> [Information supplied]
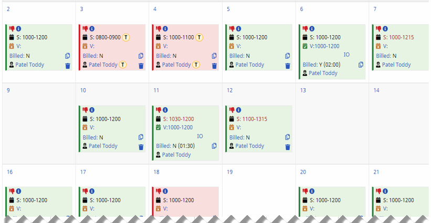The image size is (431, 223).
Task: Click the day 19 date number
Action: [x=229, y=172]
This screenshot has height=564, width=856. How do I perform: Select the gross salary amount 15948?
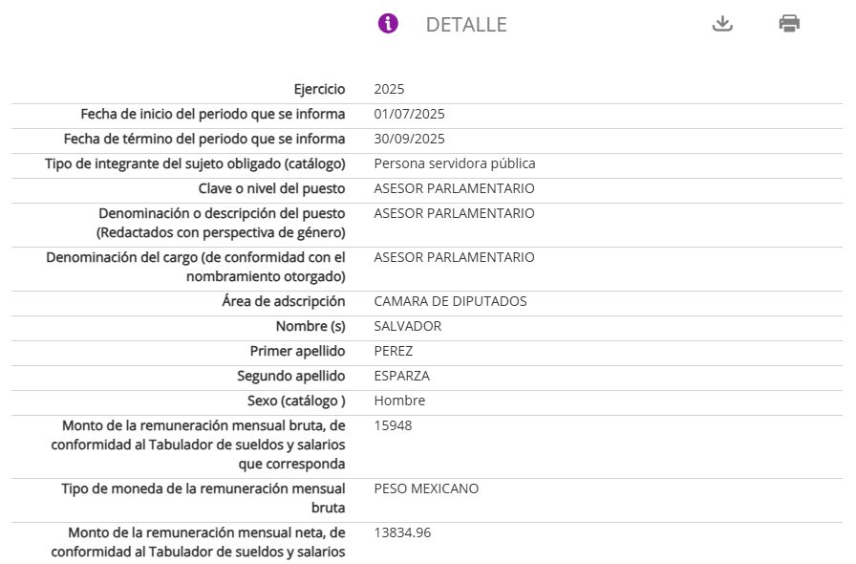[x=393, y=425]
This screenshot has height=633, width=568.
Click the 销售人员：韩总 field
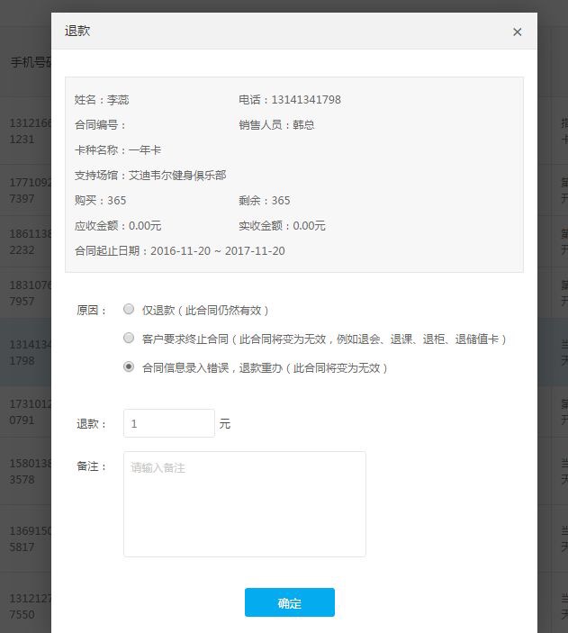(x=276, y=125)
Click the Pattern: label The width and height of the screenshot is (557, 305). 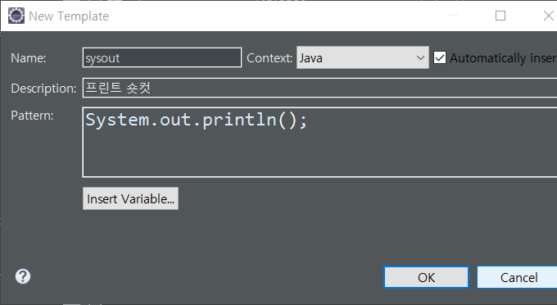point(32,116)
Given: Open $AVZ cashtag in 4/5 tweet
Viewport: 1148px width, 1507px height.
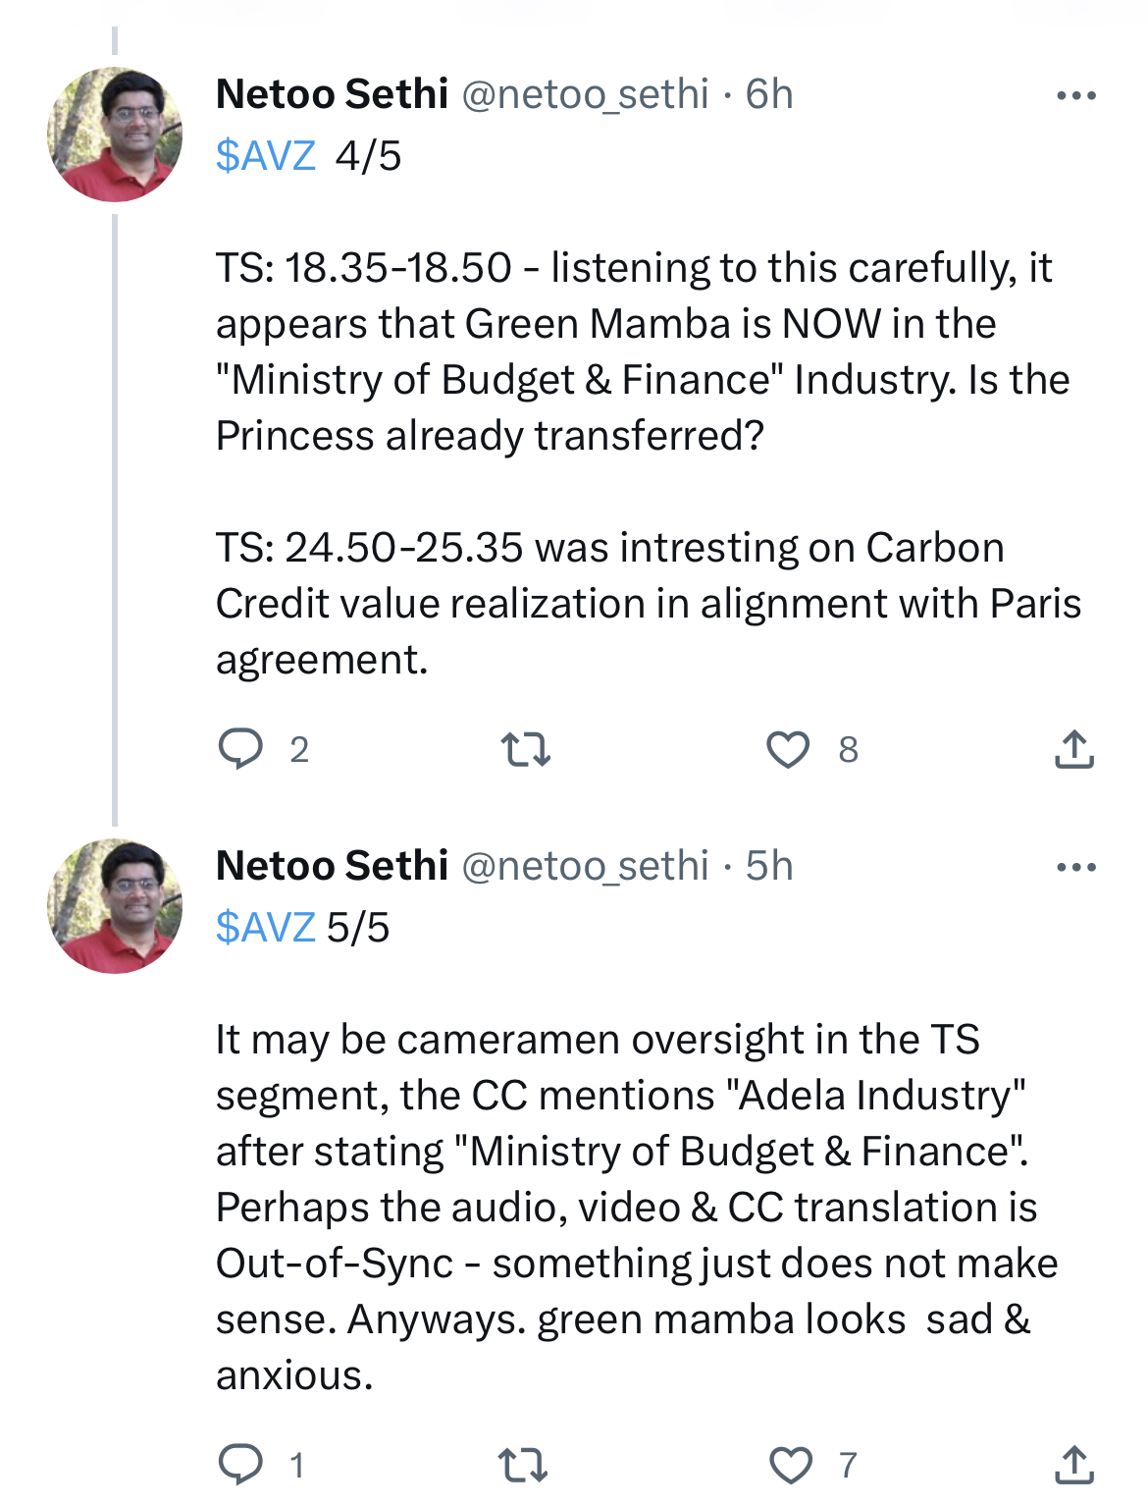Looking at the screenshot, I should 266,156.
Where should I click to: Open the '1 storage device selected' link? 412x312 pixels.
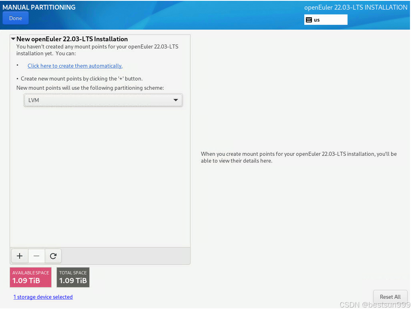43,297
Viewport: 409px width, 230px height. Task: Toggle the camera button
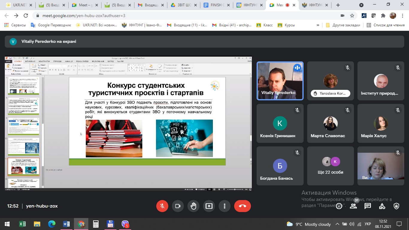(x=178, y=206)
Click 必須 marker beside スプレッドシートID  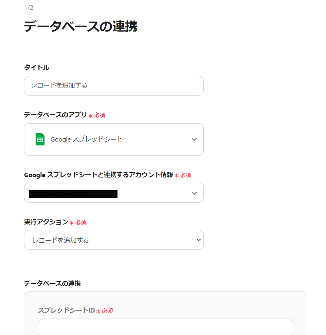107,311
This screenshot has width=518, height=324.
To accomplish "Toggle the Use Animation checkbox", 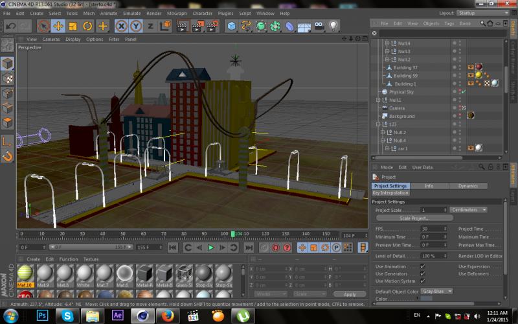I will tap(423, 266).
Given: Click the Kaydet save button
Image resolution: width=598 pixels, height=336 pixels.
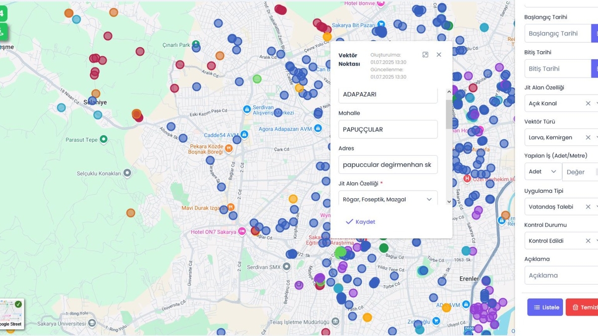Looking at the screenshot, I should pyautogui.click(x=360, y=222).
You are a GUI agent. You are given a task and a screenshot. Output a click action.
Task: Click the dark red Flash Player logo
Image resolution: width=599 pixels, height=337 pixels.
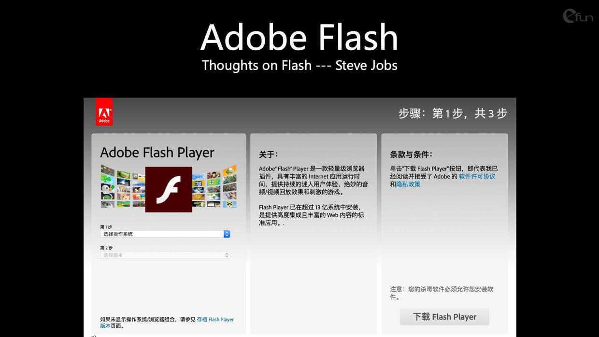point(169,189)
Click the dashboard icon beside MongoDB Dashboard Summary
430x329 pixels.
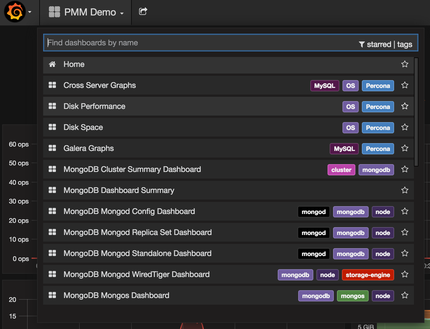click(x=52, y=190)
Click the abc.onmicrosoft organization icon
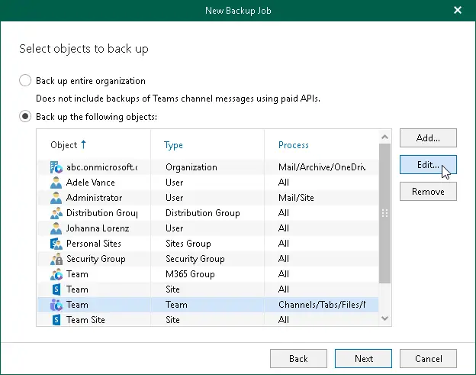The height and width of the screenshot is (375, 476). (56, 167)
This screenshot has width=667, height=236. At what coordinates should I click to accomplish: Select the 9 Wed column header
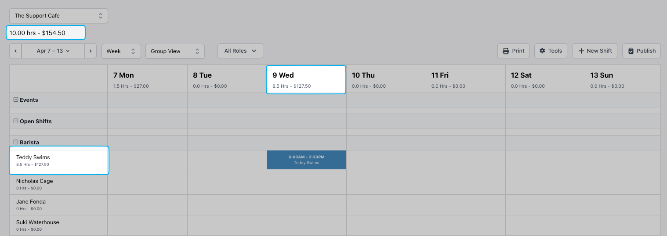306,79
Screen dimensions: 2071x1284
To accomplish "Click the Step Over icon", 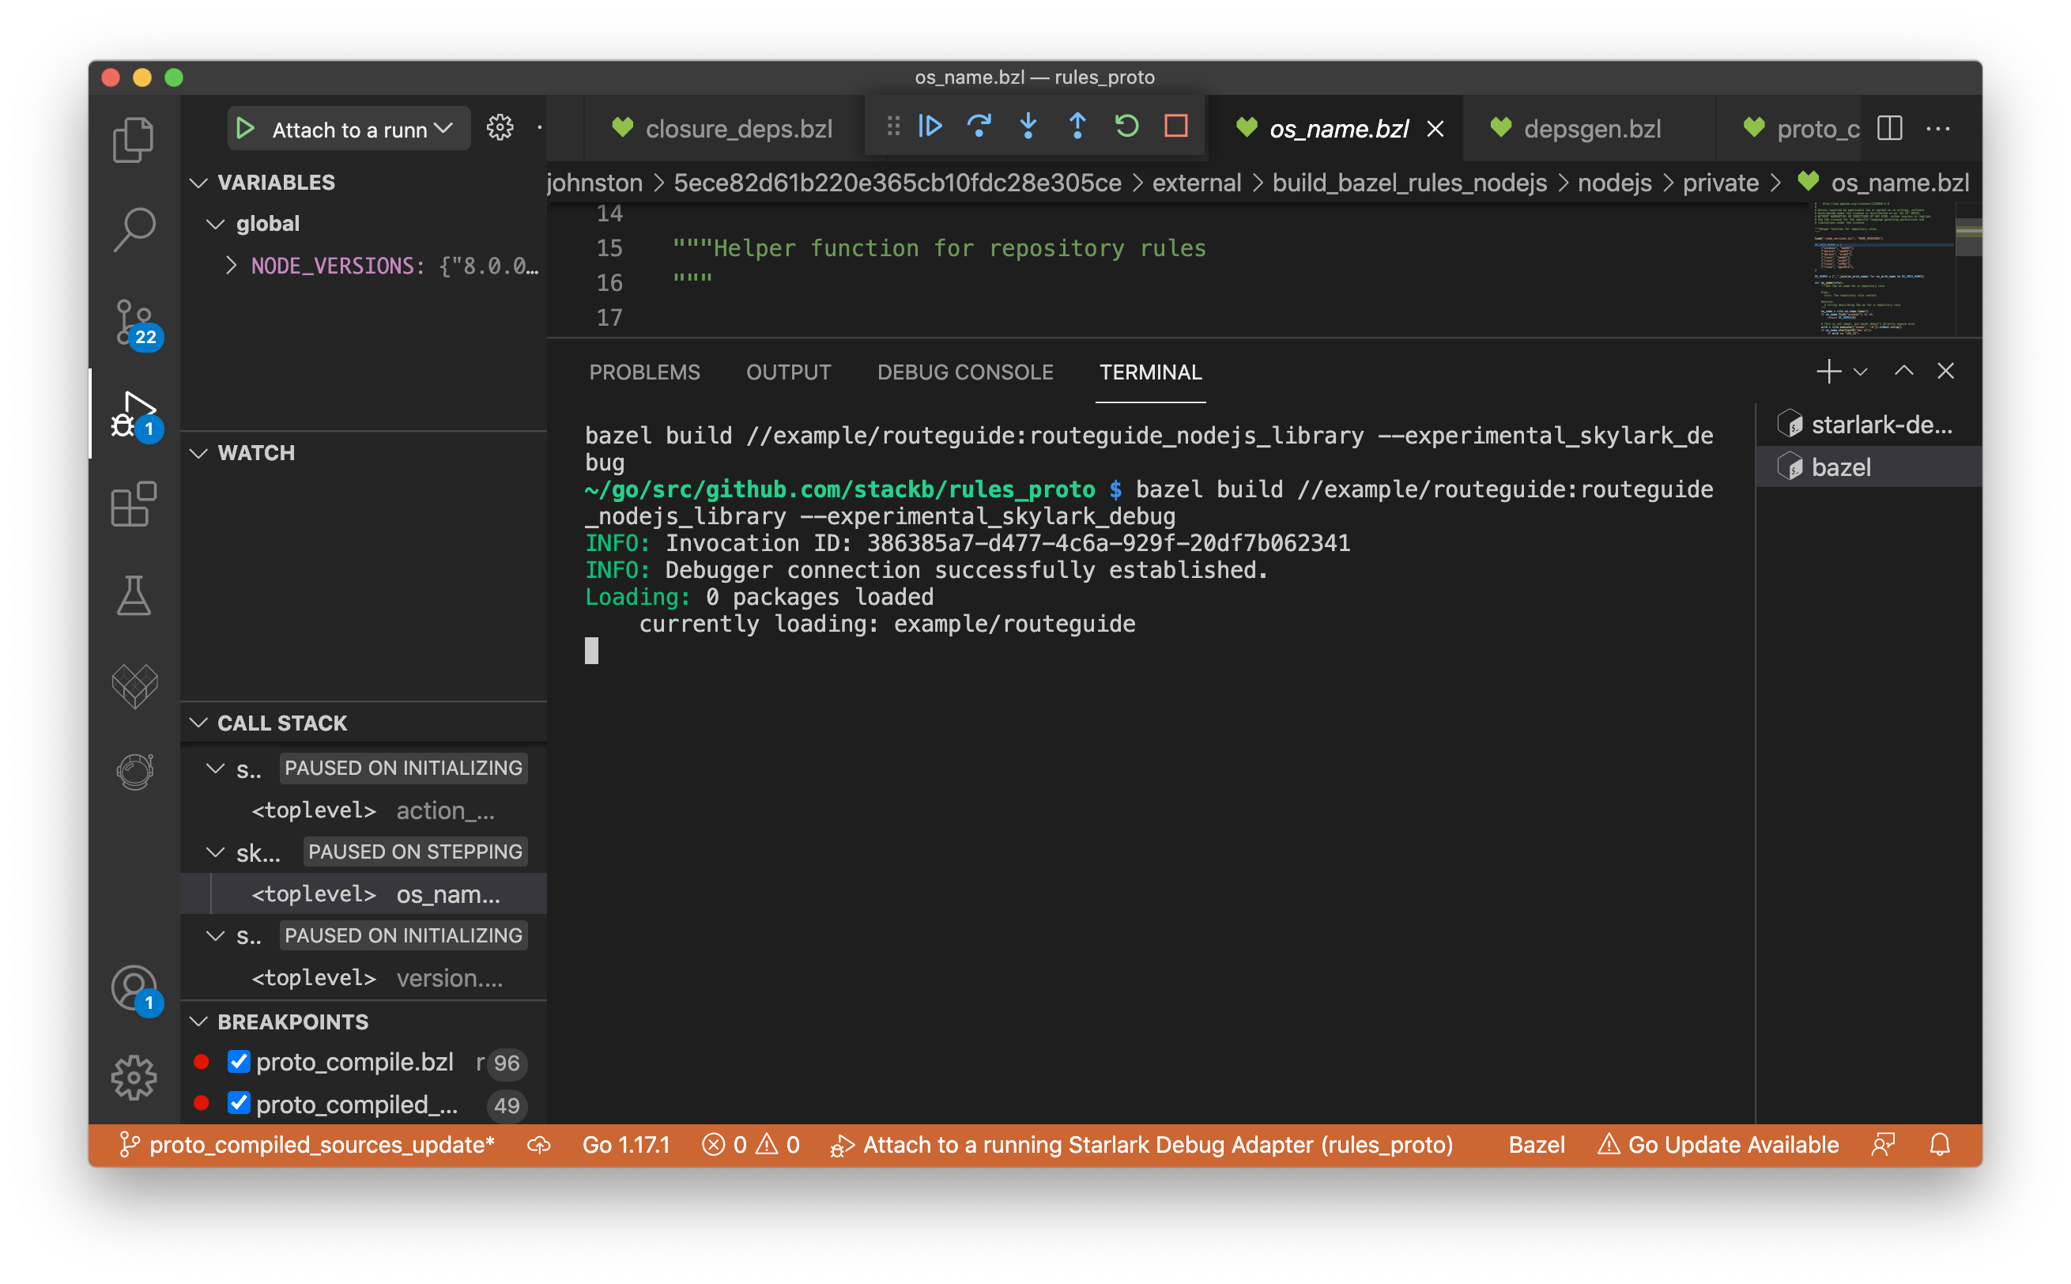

> [Exercise prompt]
Put the lines of the data, from the line containing "Screen dimensions: 2071x1284" through the end of the data, inclusive, into a Markdown table with the columns No. and Line. Skip blank lines and leave the pictures out.

> [The completed task]
| No. | Line |
|---|---|
| 1 | Screen dimensions: 2071x1284 |
| 2 | To accomplish "Click the Step Over icon",  |